The reason for the title becomes apparently only in the last couple of pages. I'm always rather sceptical about 'happy ever after' ending but even I was shocked by the twists and turns of the last half dozen pages.
I'm still not sure who the author had in mind as potential readers of this book. It starts out very 'laddish' - language and behaviour that might appeal to readers of classics like Gautam Malkani's 'Londonstani' - develops into a poor 'chick lit' style romance with lots of predictable directions, and yet sneaks in some interesting debate about the life of British born Muslims. I liked the debates, despised the romantic story line but quite enjoyed some of the colourful, crazy characters. It's hard to imagine that this will tick all the boxes of any reader because it's just so diverse.
For those who know a little about Islam, it's very interesting in parts.
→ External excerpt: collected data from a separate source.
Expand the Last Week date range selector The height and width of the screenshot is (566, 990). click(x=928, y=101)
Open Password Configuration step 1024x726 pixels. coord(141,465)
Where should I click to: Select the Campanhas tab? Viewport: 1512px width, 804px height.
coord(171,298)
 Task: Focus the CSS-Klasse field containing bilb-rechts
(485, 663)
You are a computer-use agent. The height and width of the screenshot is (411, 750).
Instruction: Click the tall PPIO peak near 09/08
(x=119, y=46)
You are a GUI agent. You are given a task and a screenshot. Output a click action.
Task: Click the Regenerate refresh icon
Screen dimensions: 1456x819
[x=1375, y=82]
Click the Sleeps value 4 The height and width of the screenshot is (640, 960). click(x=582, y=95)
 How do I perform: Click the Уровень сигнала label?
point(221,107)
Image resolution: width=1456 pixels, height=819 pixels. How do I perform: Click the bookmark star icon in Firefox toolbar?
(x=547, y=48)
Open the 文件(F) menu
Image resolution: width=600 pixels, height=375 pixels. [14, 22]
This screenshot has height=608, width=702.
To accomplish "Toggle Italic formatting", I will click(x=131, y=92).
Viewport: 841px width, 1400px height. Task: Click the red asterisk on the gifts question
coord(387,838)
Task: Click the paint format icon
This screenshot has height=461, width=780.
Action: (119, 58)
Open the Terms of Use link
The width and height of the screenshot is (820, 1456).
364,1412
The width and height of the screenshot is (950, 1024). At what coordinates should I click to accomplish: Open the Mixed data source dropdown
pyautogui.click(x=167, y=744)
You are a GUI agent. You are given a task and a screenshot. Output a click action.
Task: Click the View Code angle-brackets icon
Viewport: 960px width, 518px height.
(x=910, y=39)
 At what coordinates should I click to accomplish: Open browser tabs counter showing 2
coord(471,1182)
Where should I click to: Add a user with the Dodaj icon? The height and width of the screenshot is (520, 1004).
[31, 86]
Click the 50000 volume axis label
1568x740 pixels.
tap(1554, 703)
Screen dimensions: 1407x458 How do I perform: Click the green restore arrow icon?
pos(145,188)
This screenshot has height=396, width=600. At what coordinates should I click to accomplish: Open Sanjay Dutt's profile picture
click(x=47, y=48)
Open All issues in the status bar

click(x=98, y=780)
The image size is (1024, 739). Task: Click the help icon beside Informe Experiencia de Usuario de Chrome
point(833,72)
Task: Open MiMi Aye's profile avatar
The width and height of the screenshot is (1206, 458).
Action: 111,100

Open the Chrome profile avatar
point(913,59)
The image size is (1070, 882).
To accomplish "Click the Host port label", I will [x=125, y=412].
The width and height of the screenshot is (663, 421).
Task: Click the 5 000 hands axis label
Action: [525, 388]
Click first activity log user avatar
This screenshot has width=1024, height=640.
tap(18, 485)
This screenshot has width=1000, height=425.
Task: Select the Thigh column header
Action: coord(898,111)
For those who know little or nothing, there's nothing much to alienate you - it's not one of those books with too much of the 'lingo' to leave you wondering what's going on. For the religiously inclined Muslim, I can't help thinking that the brash behaviour of the characters will be a turn off that might mean they don't reach the philosophical and religious discussions. I picked up my copy in a remaindered book store for £2 instead of the cover price of £8.99. I wouldn't have paid full price and I don't plan on taking the book home with me now that I've finished it. It was fun, I learned a bit but it's not great literature and I wouldn't go out of my way to hunt down other books by this author.